In python file handlers, it has specified string types for Headers on both requests and responses, Request URL/form parameters and response bodies etc.. After the necessary changes in the core part were done, Robert Ma (@robertma) and Stephen Mcgruer (@smcgruer) from Google created  the porting guidelines. Based on the guideline, we re-examined pretty much every line of the  test scripts in the existing handlers to add prefixes to string literals when necessary. Here we’d like to walk through some examples on porting handler related tests following the guideline and hope to share some tips.

Writing Python 3 compatible tests

According to the guideline, rule of thumb for porting is to make sure all strings are either always text or always bytes; all string literals in handlers should be prefixed with "b" or "u".

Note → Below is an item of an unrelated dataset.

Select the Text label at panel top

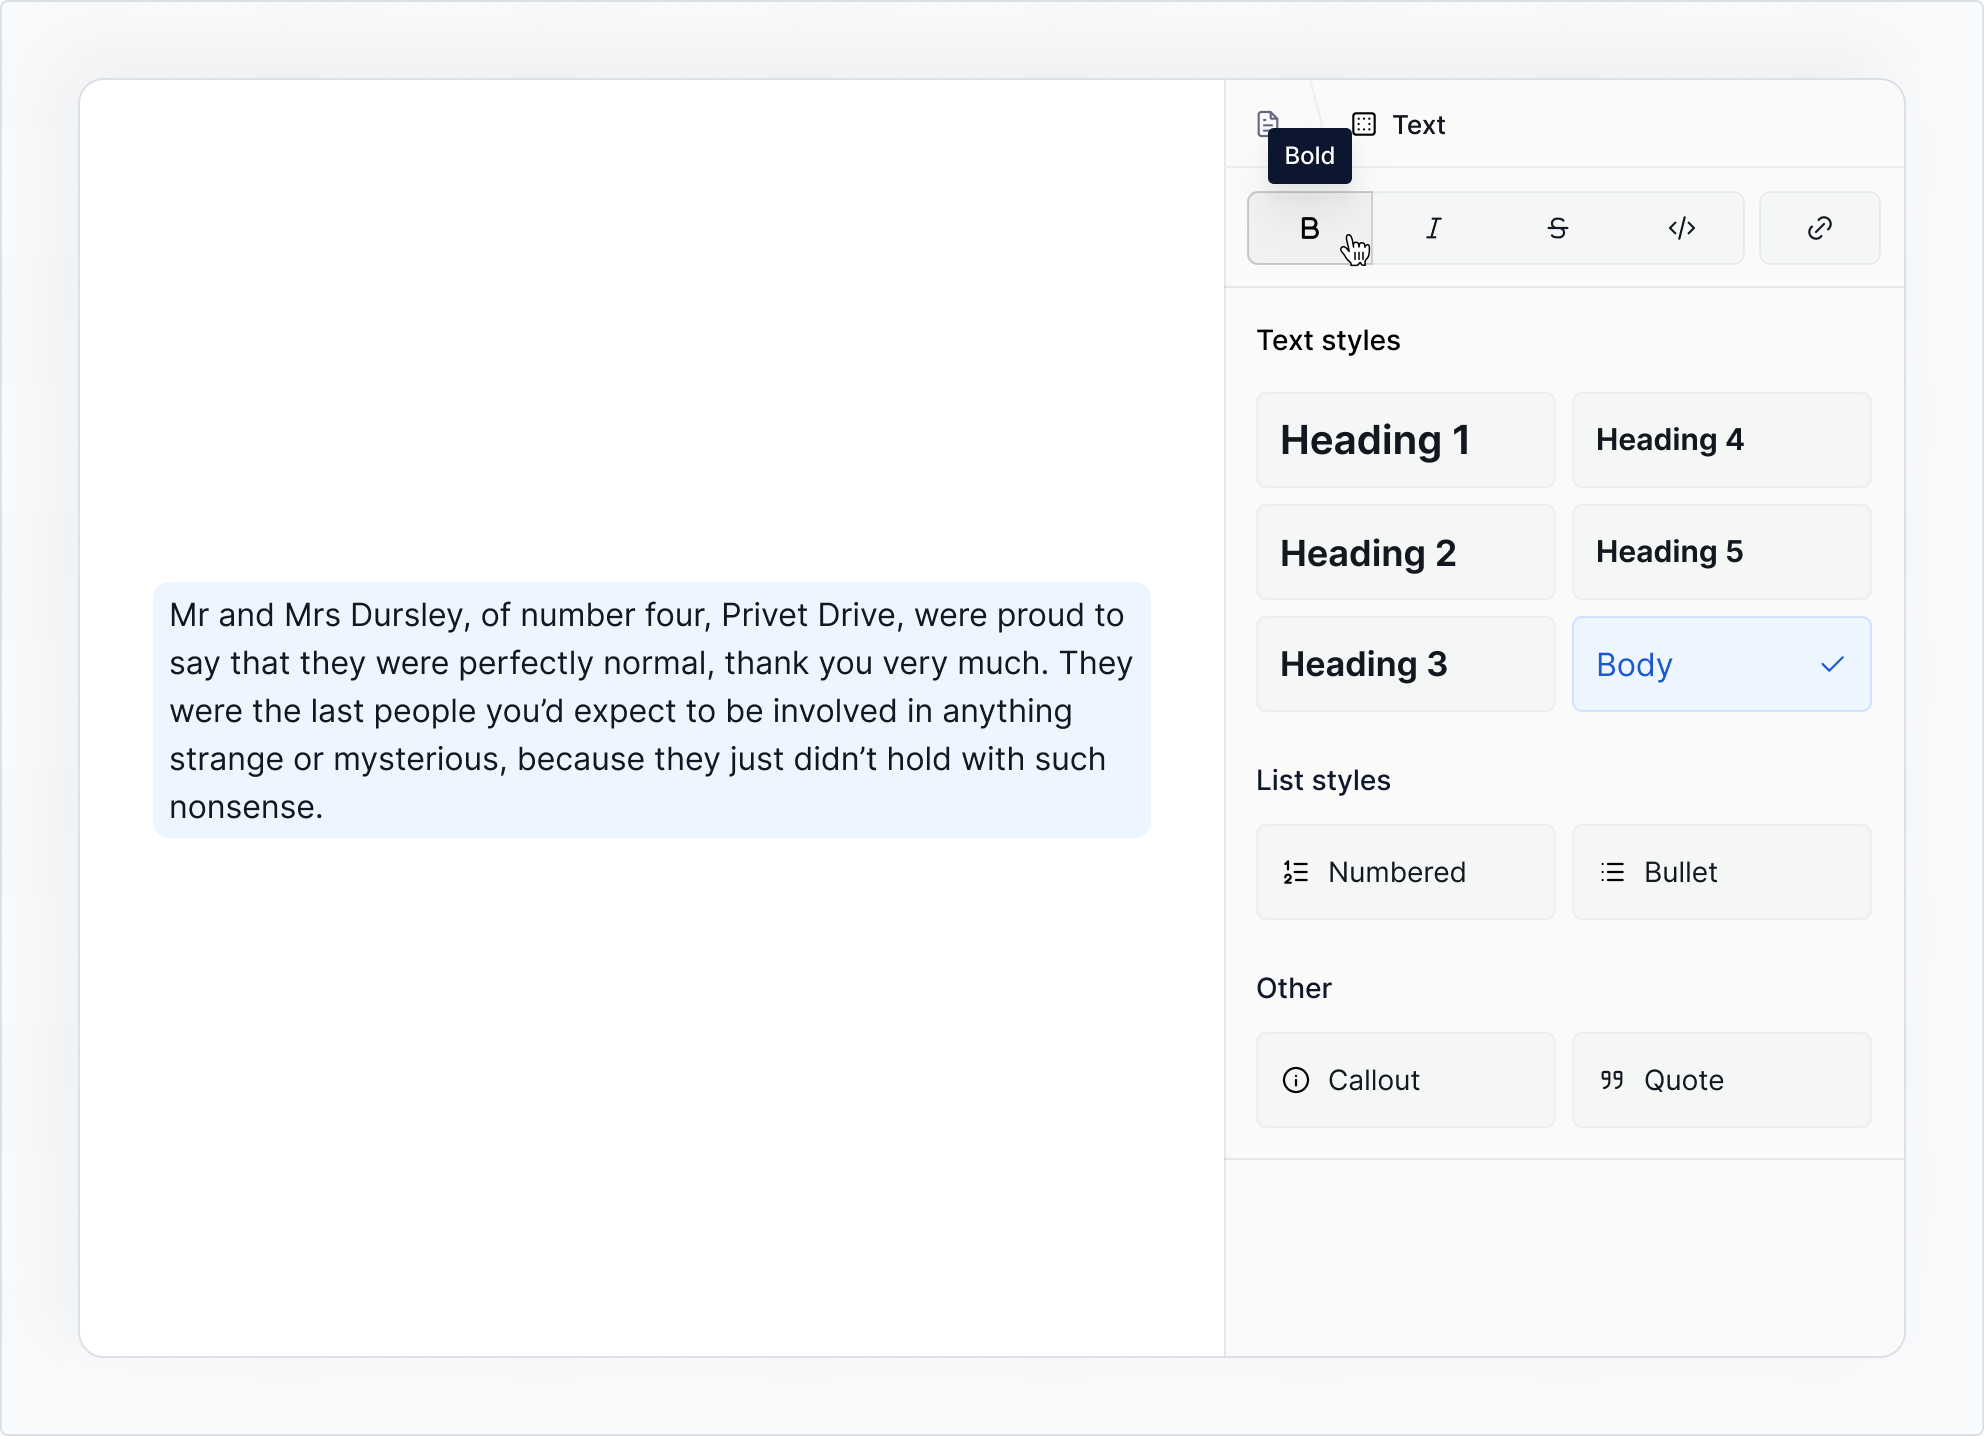point(1419,124)
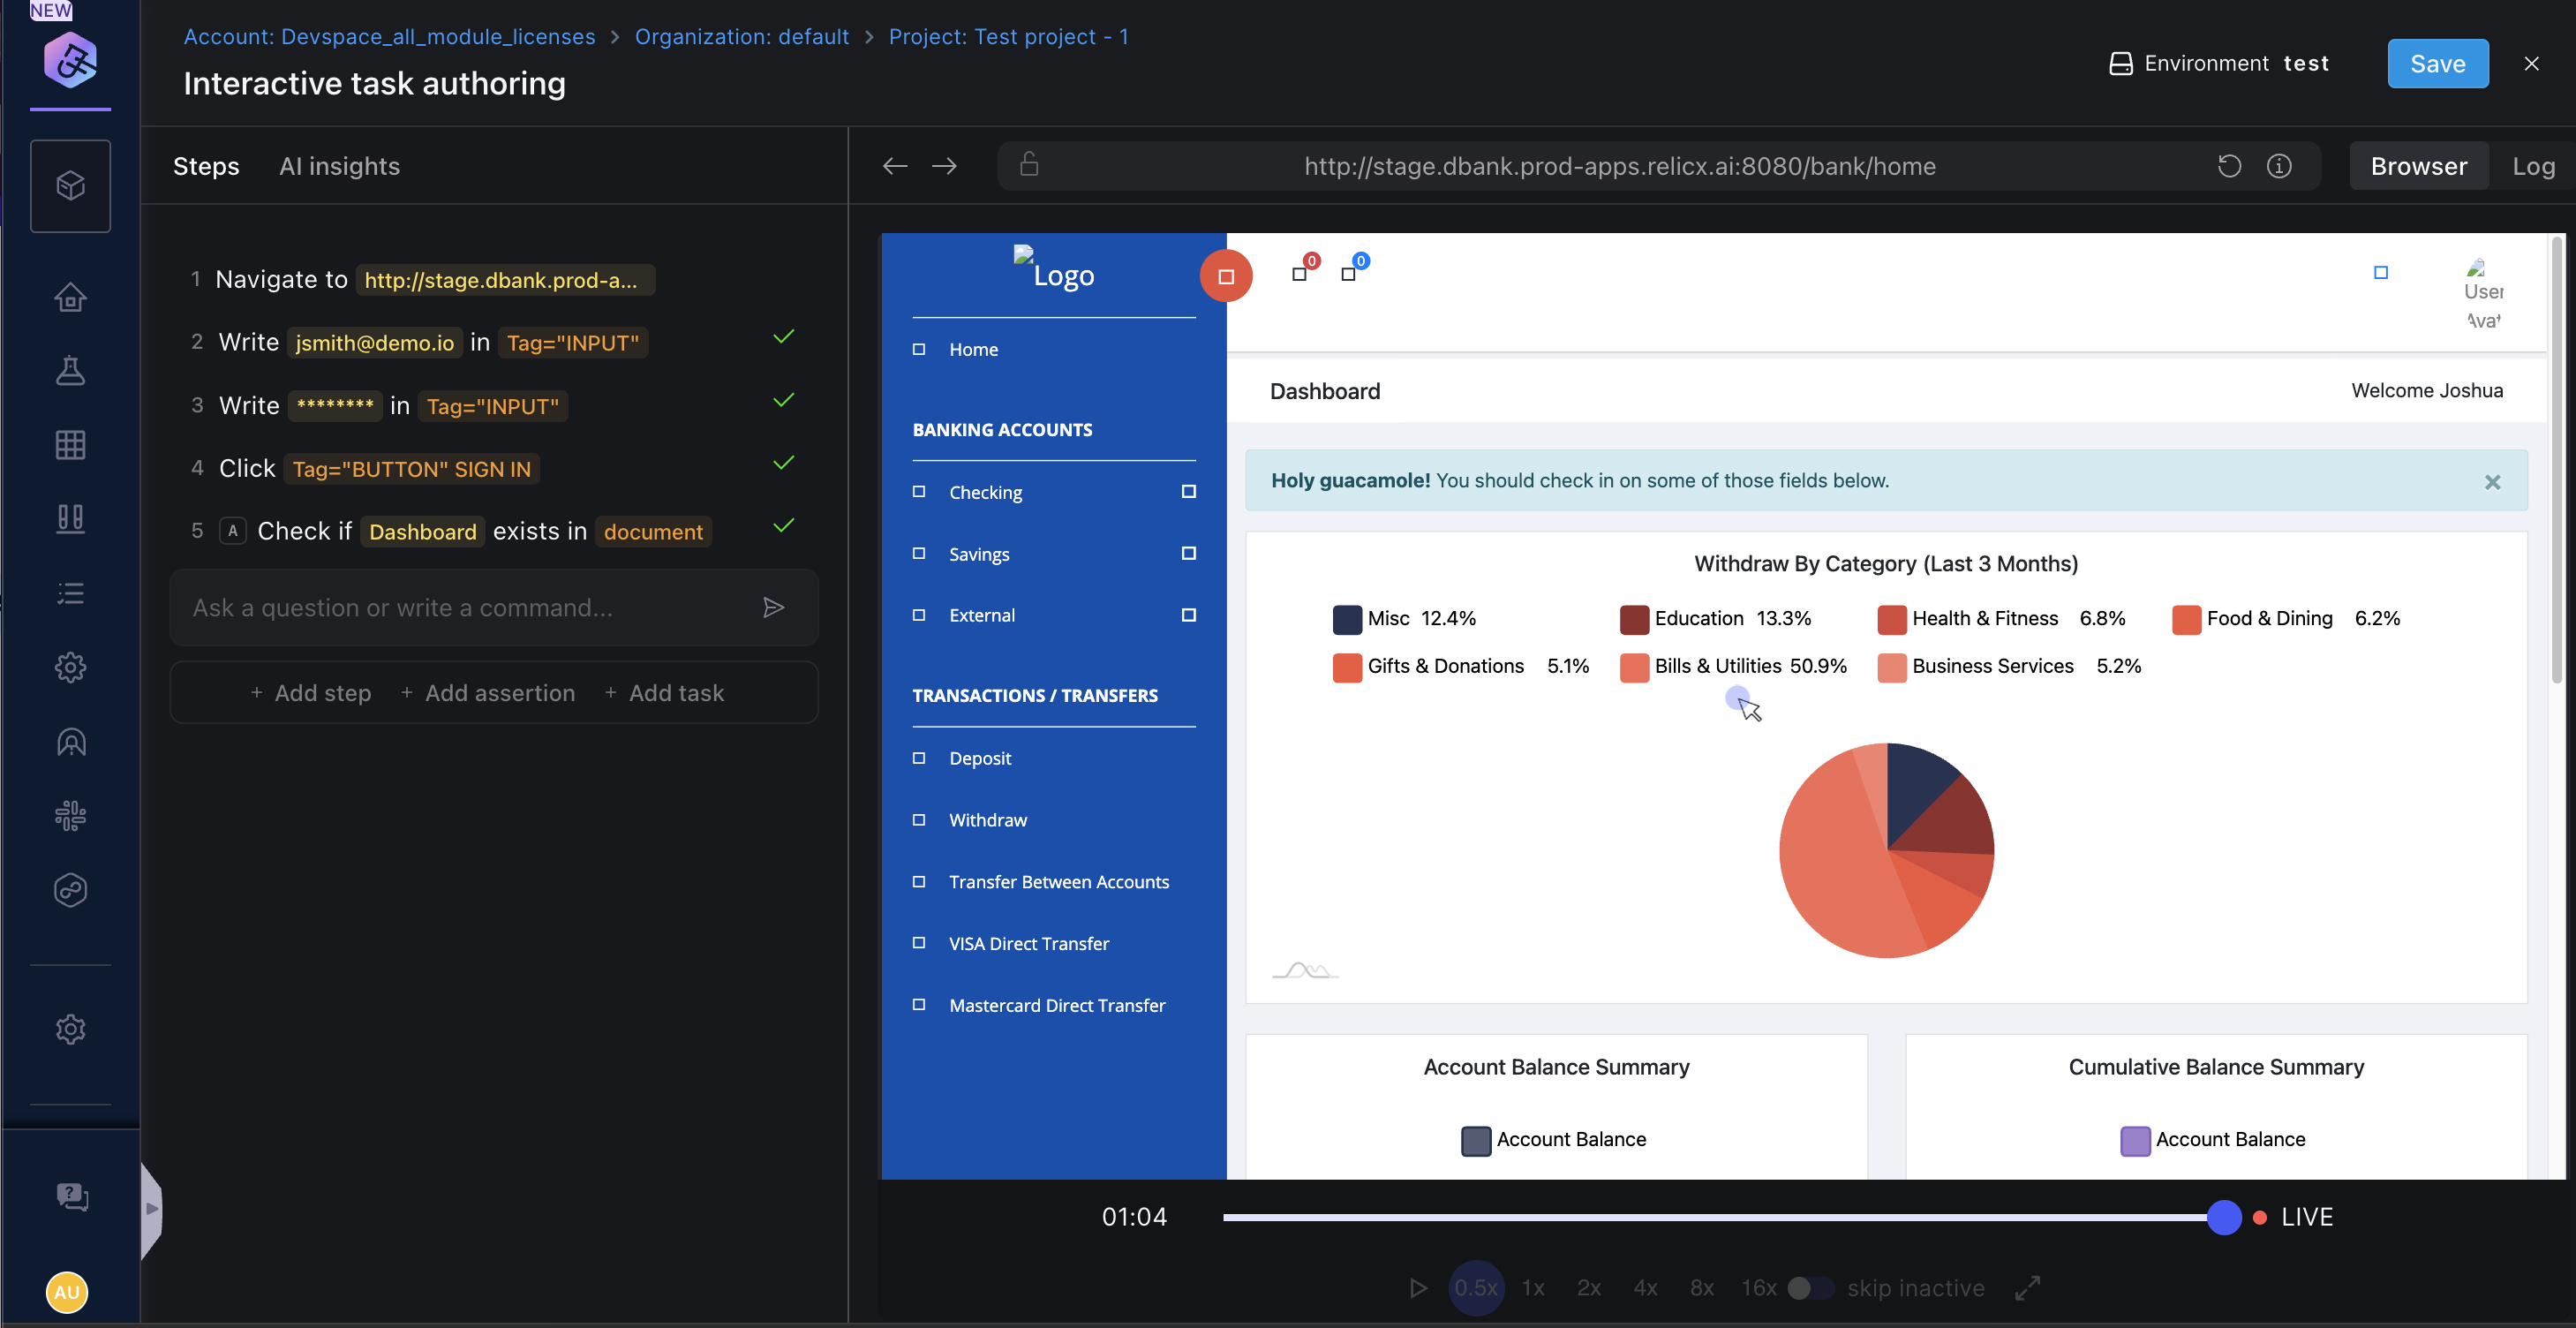Open the flask experiments icon in sidebar
This screenshot has width=2576, height=1328.
tap(70, 371)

Headers of request and response

Header data should always be binary strings for both keys and values. Prefer adding "b" prefixes to encoding/decoding.
  • The Request.headers dictionary-like interface (accessed via […], get, items).
headers = [(b"Content-Type", b"text/html")]
if b"allow_csp_from" in request.GET:
headers.append((b"Allow-CSP-From", request.GET[b"allow_csp_from"]))
  • The Request.headers.get_list method example:
assert isinstance(headers.get_list(b'x-bar')[0], bytes)
  • Response.headers.{get,set,append,update,items} examples:
response.headers.set(b'Access-Control-Allow-Origin', request.headers.get(b"origin"))
response.headers.append(b"Access-Control-Allow-Origin", b"*")

HTTP Basic Authentication

Request.auth.{username,password} are binary strings. For example, response.headers.set(b'Access-Control-Allow-Origin', request.headers.get(b"origin"))
response.headers.append(b"Access-Control-Allow-Origin", b"*")
response.headers.set(b'Content-type', b'text/plain')
content = b""

Cookies

  • Request.cookies (similar to Request.headers; it’s a MultiDict with all APIs of dict plus first, last, get_list). For example,
response.content = request.cookies[b"foo"].value
  • Response.{set,unset,delete}_cookie.
response.set_cookie(b"name", b"value")
response.unset_cookie(b"name")

Request URL/form parameters

  • Both the keys and values of URL/form parameters for the request (accessible via request.GET or request.POST) are all binary strings. Prefer adding “b” prefixes to encoding/decoding.
b"realm" in request.POST
request.GET.first(b"type", None) == b"value"

Response Status Message

  • Response status message is binary string as follows.
response.status = 401
response.headers.set(b'Status', b'401 Authorization required')
response.headers.set(b'WWW-Authenticate', b'Basic realm="test"')

Response body

The data put into the response body can be either text or binary strings, but the two types should never be mixed and string literals must be prefixed. response.writer.write(b"This is a body!")
return u”Hello, 世界!”

Status

WPT successfully moved to the “Py3-first” stage in December 2020. In February 2021 it dropped all Python 2 tests from CI, and started accepting Python 3-only changes.